Inutile d’aller plus loin dans une transition, pour l’exposition de Giulia Andreani, à quelques centaines de mètres de distance, au Centre d’art Nei Liicht. On y reste face au monde, davantage encore face au temps, dans un univers pictural, peintures et aquarelles, plongé entièrement dans une moiteur bleuâtre quelque peu spectrale. Si telles peintures d’Andreani figurent des moments de « damnatio memoriae », c’est d’ailleurs à la mode de condamner, ou refouler, de la sorte le passé, en bisant les statues, sont travail fait exactement le contraire : évoquer, rappeler (comme on le fait des acteurs pour qu’ils repassent sur la scène) des épisodes, aussi douloureux soient-ils. De l’immigration par exemple, et pis, des années où il existait un commissariat aux questions juives.

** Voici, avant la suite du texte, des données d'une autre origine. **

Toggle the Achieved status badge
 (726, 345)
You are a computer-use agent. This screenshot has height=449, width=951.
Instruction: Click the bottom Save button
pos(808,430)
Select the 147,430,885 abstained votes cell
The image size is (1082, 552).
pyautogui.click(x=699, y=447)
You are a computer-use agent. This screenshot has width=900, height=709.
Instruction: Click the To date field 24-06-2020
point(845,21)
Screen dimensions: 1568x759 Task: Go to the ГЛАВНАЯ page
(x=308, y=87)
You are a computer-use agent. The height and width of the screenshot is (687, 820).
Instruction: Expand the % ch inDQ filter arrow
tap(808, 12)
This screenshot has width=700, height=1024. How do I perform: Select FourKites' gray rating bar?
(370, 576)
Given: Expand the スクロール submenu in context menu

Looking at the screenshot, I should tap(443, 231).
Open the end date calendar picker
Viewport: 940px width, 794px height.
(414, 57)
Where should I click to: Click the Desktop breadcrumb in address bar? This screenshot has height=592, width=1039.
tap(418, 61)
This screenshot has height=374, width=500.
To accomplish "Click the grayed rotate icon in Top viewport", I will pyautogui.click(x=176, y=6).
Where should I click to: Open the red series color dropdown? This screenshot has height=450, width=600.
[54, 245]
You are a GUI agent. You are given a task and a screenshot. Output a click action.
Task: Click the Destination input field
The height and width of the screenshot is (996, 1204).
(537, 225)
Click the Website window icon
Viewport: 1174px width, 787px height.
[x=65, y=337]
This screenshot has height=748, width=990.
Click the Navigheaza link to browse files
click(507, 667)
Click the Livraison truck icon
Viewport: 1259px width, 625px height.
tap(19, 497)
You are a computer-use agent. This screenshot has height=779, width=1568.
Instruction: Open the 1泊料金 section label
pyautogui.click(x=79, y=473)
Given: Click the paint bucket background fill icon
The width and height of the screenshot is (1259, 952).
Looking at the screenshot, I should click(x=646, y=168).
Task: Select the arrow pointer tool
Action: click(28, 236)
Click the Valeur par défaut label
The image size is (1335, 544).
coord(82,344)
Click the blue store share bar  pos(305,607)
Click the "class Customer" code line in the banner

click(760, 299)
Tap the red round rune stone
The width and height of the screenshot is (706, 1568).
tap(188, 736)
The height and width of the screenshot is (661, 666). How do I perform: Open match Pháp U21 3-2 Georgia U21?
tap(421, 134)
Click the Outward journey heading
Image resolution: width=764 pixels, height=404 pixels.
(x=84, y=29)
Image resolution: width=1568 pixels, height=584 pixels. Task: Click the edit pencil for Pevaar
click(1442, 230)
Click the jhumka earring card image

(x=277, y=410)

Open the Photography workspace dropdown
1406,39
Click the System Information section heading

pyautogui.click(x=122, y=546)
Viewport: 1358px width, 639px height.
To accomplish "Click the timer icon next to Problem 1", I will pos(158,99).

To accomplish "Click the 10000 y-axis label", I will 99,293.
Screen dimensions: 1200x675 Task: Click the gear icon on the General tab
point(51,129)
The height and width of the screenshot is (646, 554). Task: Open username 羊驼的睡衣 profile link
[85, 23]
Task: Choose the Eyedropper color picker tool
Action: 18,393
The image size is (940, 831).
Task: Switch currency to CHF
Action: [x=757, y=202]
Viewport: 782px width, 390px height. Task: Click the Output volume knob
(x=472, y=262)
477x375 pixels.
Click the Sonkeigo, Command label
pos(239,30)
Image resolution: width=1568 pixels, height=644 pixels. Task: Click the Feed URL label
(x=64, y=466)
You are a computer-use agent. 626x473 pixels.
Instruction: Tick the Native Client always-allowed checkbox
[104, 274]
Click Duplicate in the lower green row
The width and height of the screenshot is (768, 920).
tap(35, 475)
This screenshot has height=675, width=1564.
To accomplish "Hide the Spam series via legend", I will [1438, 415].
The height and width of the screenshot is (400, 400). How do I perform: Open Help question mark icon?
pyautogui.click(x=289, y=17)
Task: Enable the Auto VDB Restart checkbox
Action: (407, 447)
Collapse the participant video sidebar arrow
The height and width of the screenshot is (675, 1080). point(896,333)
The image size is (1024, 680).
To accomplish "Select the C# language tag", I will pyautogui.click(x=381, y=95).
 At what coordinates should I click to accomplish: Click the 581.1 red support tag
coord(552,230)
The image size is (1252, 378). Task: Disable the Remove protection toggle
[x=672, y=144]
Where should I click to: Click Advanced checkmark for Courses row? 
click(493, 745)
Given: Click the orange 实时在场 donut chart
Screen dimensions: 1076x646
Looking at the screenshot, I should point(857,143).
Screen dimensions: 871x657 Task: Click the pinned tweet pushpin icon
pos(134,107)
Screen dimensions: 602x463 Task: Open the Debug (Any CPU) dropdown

On se penche longuement sur la table où sont exposés documents (qu’il faut absolument lire) et aquarelles autour de l’artiste Zadkine, autour de la quête de son fils adultérin. Dans la même salle, une grande toile, deux mètres sur trois cinquante, montre un intérieur, avec entre autres une femme devant une autre toile, belle mise en abyme, où elle trace comme l’ombre d’elle-même. Cette ombre, c’est exactement ce que traque Andreani, pour la faire revivre dans son art, la peinture comme battue, autre image, ou plus paisiblement, une façon de fixer des choses qui sortiraient autrement de l’esprit.

Devant les aquarelles de l’exposition « Ciao Italia », un souvenir a surgi d’un coup, de films de Bertolucci. Et tel titre s’est imposé : Prima della rivoluzione, pour l’histoire de Fabrizio. On tourne des pages d’histoire dans l’exposition, on y reste attaché. Peut-être moins à l’Enlèvement d’Europe, sur sa civière, qu’on abandonnera à ses infirmiers chevaliers de l’apocalypse.

P.-S. qui n’a rien, et pourtant tout à faire avec ce qui précède. On sait que la mission, le mot est juste, pas trop fort, de Danielle Igniti à la tête des deux centres d’art est dans sa dernière ligne droite. Et face au temps, il est également question de l’abandon du Centre d’art Dominique Lang, la société des chemins de fer reprenant son bien pour aménager la gare. Les deux centres jumeaux, on les voyait toujours ensemble dans leur programmation ambitieuse et réfléchie.

Side effects of reality de Karolina Markiewicz et Pascal Piron au centre d’art Dominique Lang et Face au temps de Giulia Andreani au centre d’art Nei Liicht, durent toutes les deux jusqu’au 27 octobre ; www.galeries-dudelange.lu.